Stored entries
--------
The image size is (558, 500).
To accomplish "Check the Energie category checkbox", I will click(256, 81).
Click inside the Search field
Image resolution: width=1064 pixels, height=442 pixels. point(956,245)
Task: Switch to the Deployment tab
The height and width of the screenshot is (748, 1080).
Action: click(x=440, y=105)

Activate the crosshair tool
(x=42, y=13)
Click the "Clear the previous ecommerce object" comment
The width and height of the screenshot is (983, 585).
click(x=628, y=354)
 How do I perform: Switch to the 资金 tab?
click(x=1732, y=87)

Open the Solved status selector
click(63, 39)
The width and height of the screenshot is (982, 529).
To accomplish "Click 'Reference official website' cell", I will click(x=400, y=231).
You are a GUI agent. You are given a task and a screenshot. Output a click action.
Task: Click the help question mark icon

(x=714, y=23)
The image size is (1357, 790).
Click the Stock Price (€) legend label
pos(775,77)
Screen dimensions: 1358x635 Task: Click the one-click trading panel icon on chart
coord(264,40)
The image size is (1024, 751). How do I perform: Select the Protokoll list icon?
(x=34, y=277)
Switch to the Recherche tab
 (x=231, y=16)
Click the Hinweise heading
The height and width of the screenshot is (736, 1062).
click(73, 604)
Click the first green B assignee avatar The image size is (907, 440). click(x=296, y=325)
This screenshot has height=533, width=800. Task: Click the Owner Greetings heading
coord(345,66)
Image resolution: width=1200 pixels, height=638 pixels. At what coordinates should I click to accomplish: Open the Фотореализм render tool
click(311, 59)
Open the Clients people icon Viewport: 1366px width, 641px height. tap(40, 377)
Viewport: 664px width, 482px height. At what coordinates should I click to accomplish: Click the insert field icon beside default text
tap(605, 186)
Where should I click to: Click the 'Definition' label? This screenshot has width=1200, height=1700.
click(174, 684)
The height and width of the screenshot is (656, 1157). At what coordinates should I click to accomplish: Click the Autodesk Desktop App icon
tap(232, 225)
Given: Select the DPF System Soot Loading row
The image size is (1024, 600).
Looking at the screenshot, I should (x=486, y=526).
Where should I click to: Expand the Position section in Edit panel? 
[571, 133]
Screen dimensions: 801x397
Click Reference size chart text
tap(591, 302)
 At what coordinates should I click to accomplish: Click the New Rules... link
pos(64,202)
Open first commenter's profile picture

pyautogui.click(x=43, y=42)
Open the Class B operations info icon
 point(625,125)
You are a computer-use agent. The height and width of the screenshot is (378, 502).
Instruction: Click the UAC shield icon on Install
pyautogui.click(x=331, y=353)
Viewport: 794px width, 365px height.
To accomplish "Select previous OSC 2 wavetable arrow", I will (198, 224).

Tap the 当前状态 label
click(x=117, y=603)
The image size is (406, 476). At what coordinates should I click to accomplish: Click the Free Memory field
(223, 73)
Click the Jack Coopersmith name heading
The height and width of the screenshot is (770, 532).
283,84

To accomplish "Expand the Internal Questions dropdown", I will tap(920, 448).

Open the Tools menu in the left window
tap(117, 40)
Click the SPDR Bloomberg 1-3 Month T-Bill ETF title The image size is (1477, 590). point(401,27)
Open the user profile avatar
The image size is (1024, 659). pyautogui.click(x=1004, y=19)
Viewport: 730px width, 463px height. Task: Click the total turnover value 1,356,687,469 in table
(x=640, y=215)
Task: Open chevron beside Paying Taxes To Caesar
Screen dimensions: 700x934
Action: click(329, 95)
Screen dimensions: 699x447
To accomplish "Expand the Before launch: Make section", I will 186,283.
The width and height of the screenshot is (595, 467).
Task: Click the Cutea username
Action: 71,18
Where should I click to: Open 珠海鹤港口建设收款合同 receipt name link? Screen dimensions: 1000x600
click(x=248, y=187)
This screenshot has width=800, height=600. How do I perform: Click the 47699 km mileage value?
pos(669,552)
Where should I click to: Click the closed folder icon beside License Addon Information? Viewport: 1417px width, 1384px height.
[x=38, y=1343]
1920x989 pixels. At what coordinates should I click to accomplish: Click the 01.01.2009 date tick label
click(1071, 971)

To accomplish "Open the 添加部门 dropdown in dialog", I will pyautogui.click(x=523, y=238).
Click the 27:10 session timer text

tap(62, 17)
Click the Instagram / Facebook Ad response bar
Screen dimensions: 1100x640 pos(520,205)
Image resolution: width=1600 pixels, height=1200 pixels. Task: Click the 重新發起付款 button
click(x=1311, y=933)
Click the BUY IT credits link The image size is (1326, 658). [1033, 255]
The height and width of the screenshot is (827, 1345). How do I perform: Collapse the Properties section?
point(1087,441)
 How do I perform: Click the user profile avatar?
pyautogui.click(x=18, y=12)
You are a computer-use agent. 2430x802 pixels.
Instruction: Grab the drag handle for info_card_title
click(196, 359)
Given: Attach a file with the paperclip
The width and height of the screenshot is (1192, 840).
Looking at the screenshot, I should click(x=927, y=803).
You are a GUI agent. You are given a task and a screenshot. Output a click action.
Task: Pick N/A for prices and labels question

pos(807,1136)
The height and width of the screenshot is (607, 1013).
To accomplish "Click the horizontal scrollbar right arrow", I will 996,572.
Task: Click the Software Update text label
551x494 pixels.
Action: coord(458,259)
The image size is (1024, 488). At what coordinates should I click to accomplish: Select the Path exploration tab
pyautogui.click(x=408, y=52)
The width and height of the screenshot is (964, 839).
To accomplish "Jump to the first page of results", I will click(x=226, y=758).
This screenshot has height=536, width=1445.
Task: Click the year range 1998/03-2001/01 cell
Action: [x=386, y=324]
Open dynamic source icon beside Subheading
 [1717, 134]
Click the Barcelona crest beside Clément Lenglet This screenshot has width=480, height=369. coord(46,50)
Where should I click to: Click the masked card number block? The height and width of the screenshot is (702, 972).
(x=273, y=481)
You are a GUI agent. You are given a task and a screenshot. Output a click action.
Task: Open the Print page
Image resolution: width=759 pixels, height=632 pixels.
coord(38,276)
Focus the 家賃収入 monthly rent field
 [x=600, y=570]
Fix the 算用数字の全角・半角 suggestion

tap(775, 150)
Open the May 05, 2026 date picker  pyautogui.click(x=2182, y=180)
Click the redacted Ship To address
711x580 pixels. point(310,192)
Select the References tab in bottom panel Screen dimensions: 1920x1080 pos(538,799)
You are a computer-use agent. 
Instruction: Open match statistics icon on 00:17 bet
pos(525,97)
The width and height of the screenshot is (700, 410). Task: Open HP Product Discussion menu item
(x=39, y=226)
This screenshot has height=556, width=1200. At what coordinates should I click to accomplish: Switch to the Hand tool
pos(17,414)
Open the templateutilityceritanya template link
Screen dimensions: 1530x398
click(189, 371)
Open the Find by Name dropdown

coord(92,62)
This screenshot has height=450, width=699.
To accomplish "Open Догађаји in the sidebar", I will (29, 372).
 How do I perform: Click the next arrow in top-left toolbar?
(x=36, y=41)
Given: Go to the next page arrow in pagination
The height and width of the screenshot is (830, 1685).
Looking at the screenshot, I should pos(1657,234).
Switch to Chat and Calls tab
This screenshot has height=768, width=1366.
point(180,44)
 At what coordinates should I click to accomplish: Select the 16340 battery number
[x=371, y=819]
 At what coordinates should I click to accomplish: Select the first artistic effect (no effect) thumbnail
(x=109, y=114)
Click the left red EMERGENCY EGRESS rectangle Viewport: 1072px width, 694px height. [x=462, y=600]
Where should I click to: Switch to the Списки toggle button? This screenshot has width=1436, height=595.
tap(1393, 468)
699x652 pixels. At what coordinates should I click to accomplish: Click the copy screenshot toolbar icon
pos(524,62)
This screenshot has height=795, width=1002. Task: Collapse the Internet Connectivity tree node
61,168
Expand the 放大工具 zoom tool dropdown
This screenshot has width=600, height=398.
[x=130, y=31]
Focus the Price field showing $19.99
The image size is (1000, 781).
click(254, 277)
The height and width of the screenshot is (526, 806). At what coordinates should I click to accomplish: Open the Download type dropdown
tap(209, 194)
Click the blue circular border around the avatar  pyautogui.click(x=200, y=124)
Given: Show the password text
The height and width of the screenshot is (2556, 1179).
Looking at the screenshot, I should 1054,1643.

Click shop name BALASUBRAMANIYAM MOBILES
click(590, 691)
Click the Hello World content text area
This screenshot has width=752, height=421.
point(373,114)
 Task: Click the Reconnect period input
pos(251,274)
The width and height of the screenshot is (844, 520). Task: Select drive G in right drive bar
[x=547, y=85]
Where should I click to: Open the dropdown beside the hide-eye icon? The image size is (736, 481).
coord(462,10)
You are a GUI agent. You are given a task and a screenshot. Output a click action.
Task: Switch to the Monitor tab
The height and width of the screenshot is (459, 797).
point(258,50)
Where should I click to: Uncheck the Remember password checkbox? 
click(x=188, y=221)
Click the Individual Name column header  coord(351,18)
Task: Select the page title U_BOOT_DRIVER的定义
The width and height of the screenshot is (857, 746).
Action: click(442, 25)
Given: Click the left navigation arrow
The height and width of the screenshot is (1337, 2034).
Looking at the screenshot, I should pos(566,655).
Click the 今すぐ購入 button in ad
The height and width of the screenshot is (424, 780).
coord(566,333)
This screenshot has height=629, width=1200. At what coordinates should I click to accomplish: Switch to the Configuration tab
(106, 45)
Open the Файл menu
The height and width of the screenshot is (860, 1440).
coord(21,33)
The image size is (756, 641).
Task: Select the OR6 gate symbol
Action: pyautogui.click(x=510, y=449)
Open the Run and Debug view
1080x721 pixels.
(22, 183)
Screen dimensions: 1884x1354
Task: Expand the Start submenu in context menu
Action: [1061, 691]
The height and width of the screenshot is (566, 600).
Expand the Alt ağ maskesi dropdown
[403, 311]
--------
• [TASK INSTRUCTIONS] Take the line that contains "The height and width of the screenshot is (459, 797)." and each line after it through the end of the records, and repeat them all exactly. Nothing else.

• [RESULT BELOW]
The height and width of the screenshot is (459, 797).
point(258,50)
Where should I click to: Uncheck the Remember password checkbox? 
click(x=188, y=221)
Click the Individual Name column header  coord(351,18)
Task: Select the page title U_BOOT_DRIVER的定义
The width and height of the screenshot is (857, 746).
Action: click(442, 25)
Given: Click the left navigation arrow
The height and width of the screenshot is (1337, 2034).
Looking at the screenshot, I should pos(566,655).
Click the 今すぐ購入 button in ad
The height and width of the screenshot is (424, 780).
coord(566,333)
This screenshot has height=629, width=1200. At what coordinates should I click to accomplish: Switch to the Configuration tab
(106, 45)
Open the Файл menu
The height and width of the screenshot is (860, 1440).
coord(21,33)
The image size is (756, 641).
Task: Select the OR6 gate symbol
Action: pyautogui.click(x=510, y=449)
Open the Run and Debug view
1080x721 pixels.
(22, 183)
Screen dimensions: 1884x1354
Task: Expand the Start submenu in context menu
Action: [1061, 691]
The height and width of the screenshot is (566, 600).
Expand the Alt ağ maskesi dropdown
[403, 311]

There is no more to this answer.